What you need to do: Where a picture appears, omit it; repeat everything else in the records exactly.

--------------------

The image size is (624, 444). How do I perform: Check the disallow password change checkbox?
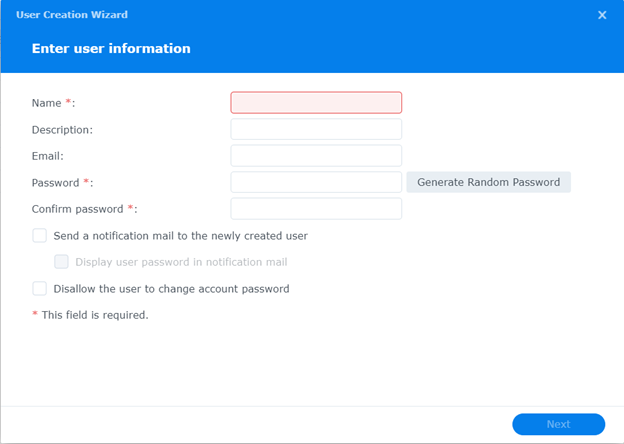pos(40,289)
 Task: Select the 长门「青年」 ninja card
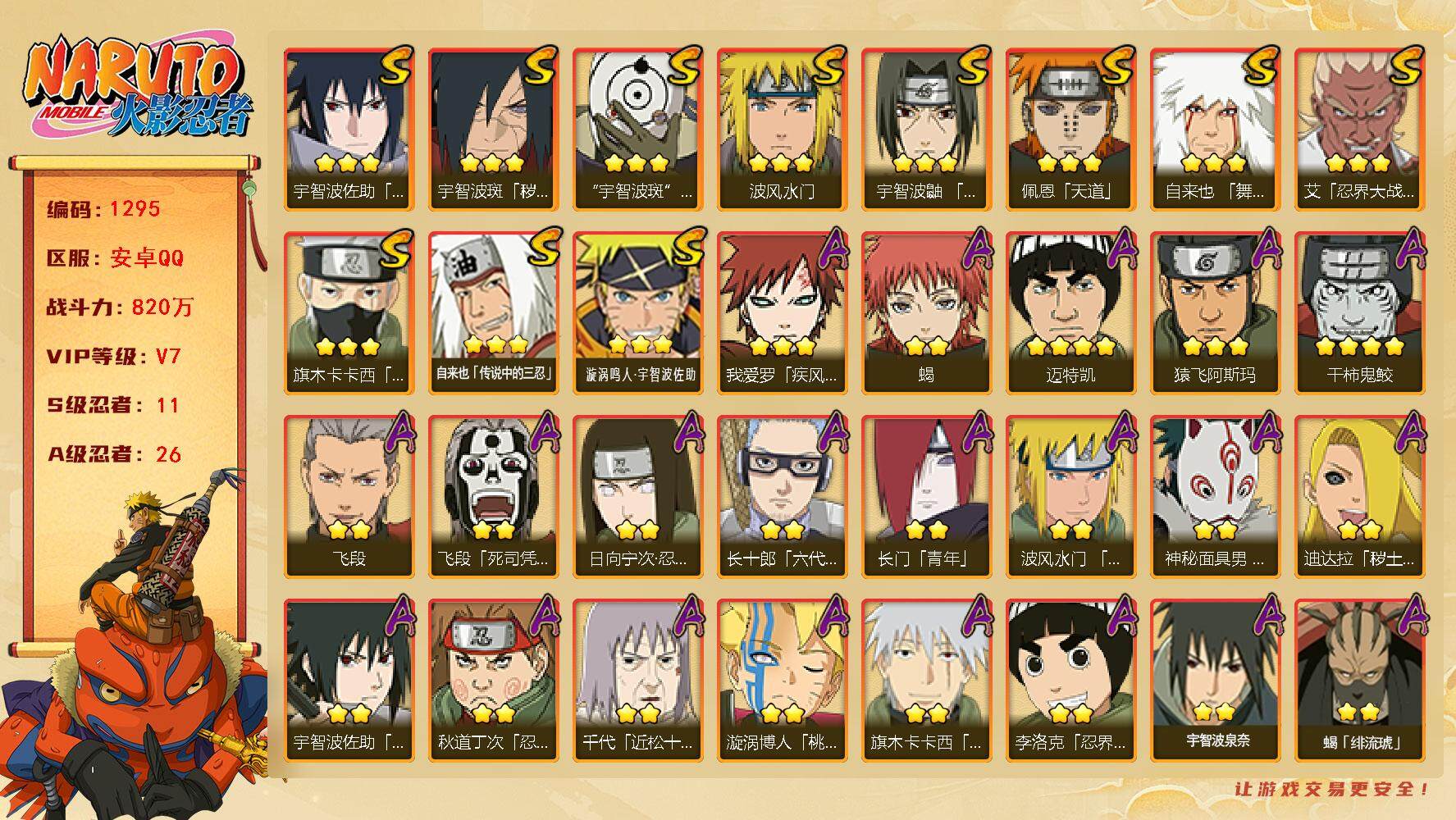(926, 496)
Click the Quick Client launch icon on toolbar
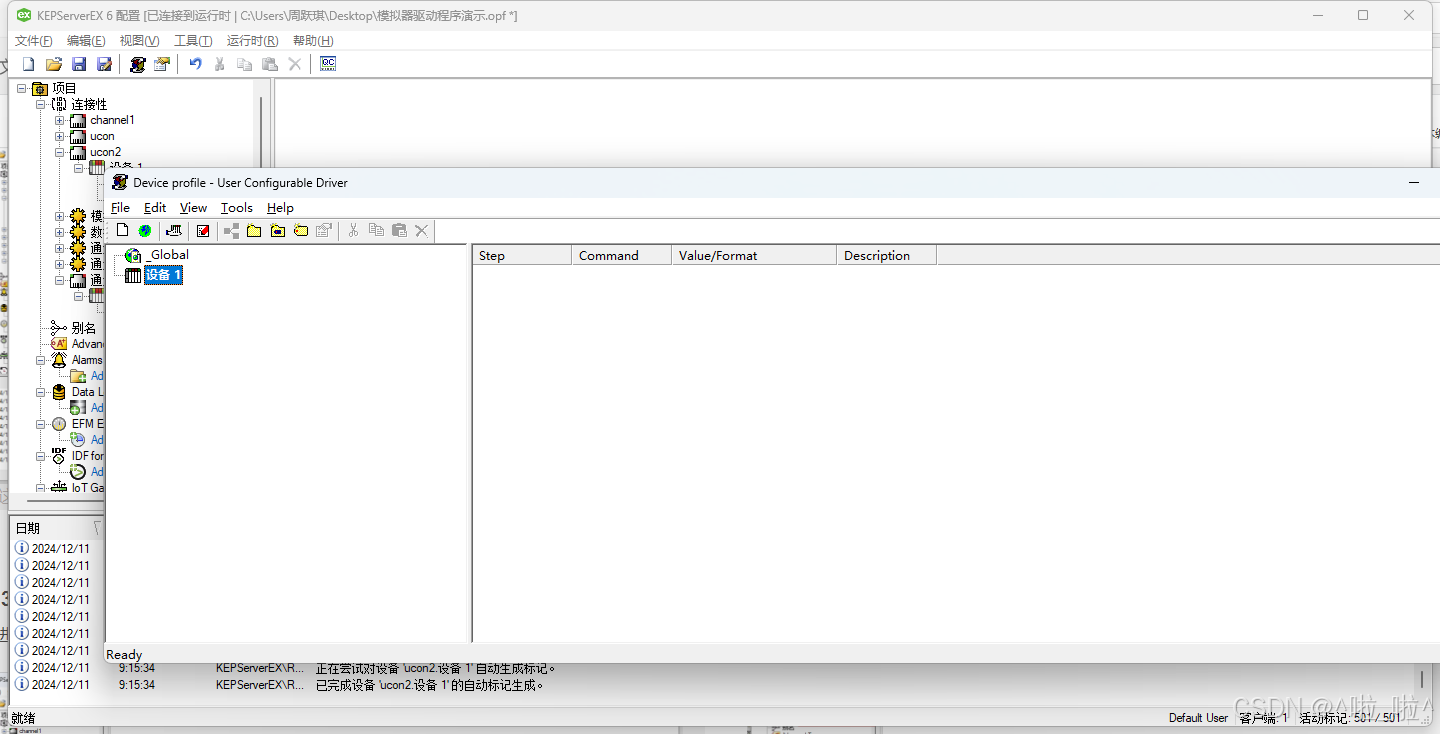The width and height of the screenshot is (1440, 734). [137, 63]
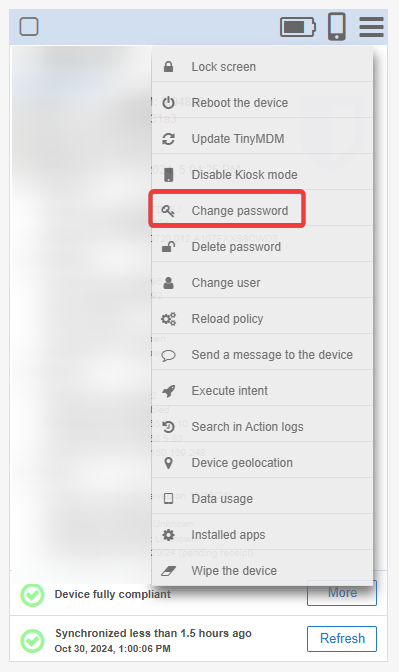The image size is (399, 672).
Task: Click the Refresh button
Action: [x=342, y=639]
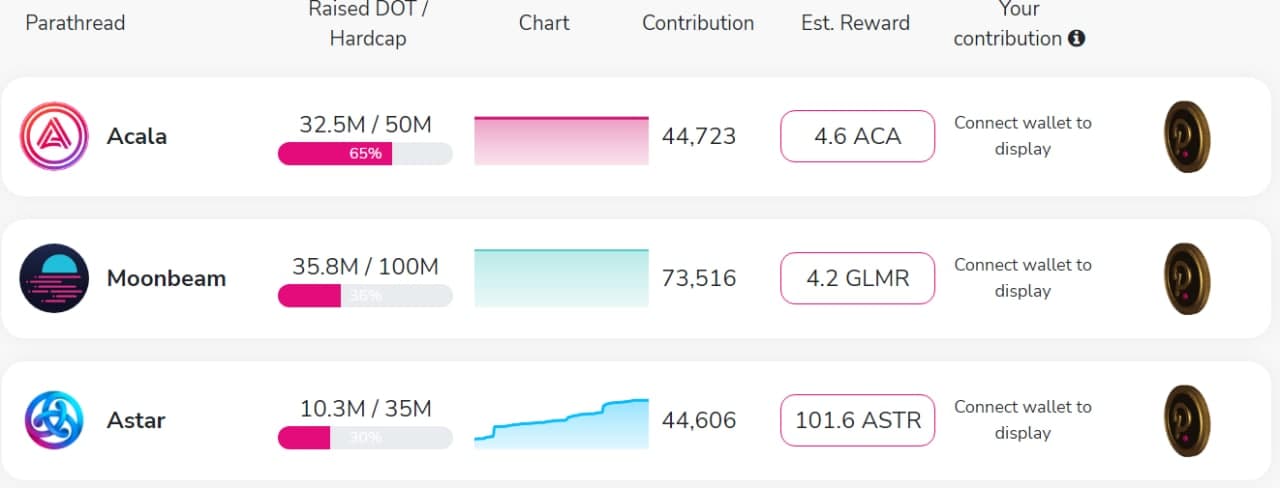Sort by the Parathread column header
The height and width of the screenshot is (488, 1280).
(75, 23)
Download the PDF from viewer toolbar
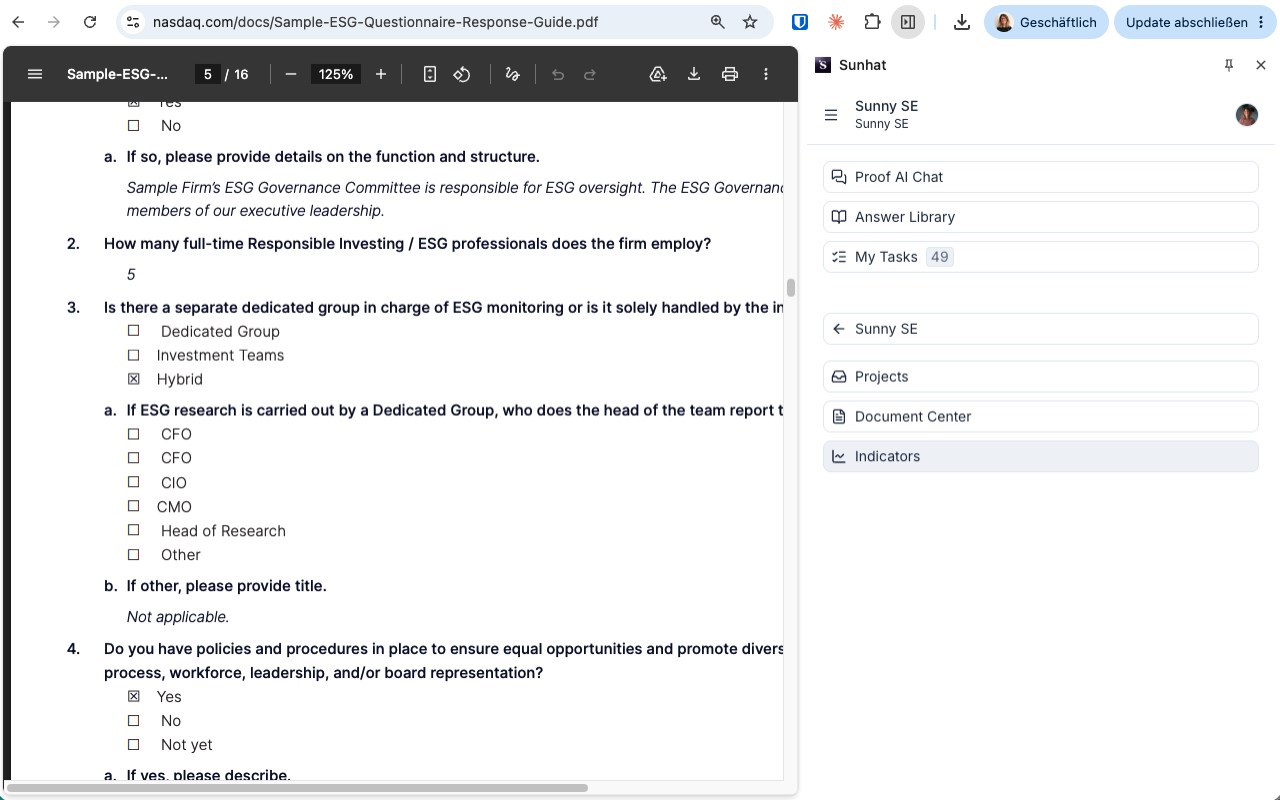Image resolution: width=1280 pixels, height=800 pixels. (x=694, y=74)
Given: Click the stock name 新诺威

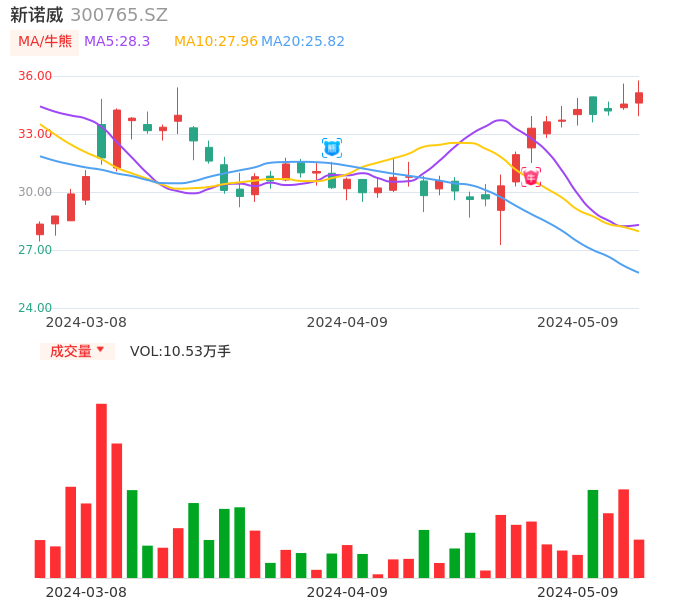Looking at the screenshot, I should pos(37,15).
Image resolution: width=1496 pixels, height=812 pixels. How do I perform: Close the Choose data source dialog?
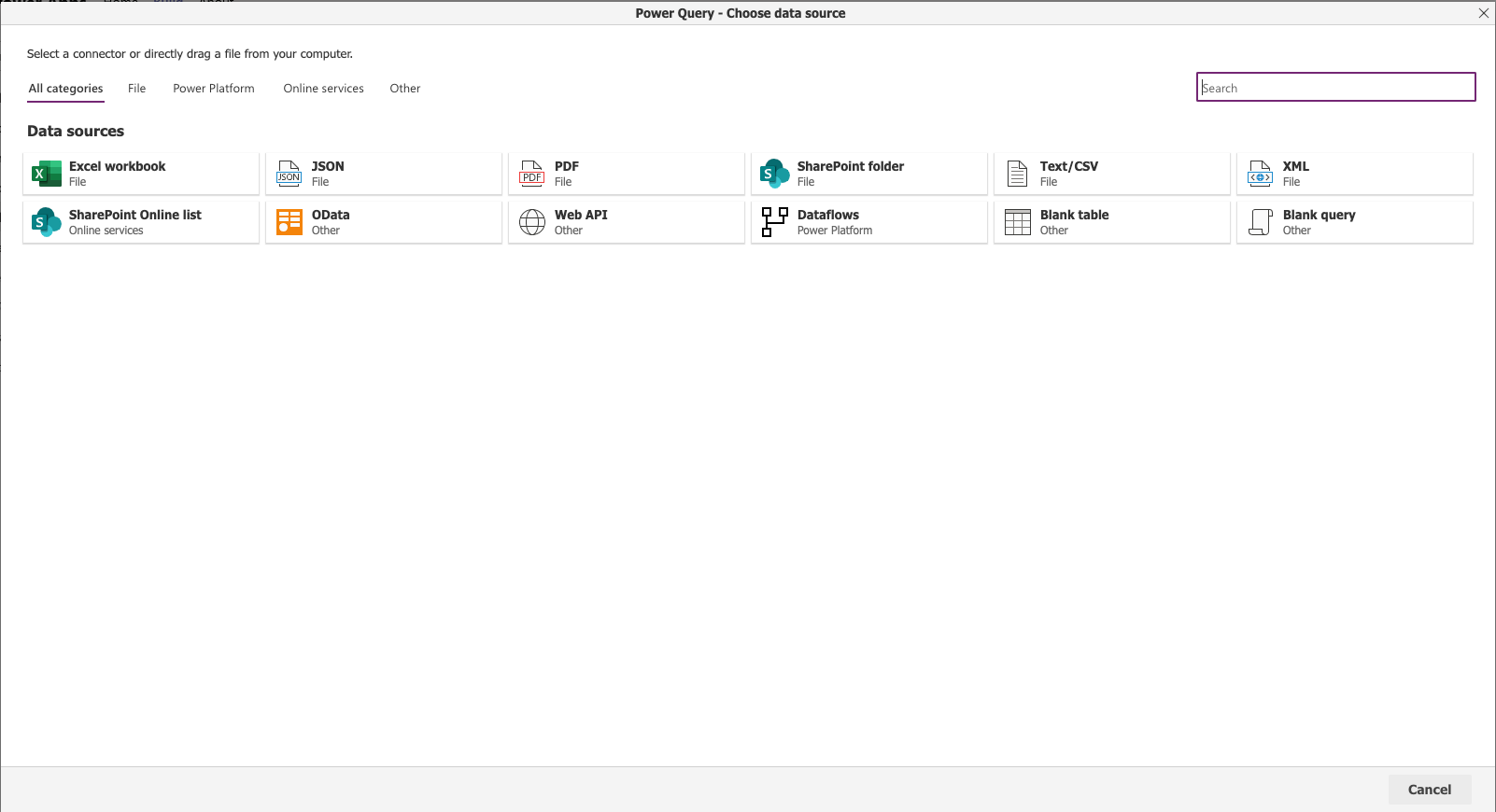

--------------------

Result of this task:
The image size is (624, 444). How do I perform: Check the disallow password change checkbox?
pos(40,289)
 Task: Select the 长门「青年」 ninja card
(926, 496)
Click the Quick Client launch icon on toolbar
The width and height of the screenshot is (1440, 734). [137, 63]
The image size is (399, 672).
Task: Click the Refresh button
Action: [x=342, y=639]
Sort by the Parathread column header
The height and width of the screenshot is (488, 1280).
(75, 23)
Download the PDF from viewer toolbar
Image resolution: width=1280 pixels, height=800 pixels. (x=694, y=74)
Given: Click the stock name 新诺威

Looking at the screenshot, I should pos(37,15).
Image resolution: width=1496 pixels, height=812 pixels. How do I perform: Close the Choose data source dialog?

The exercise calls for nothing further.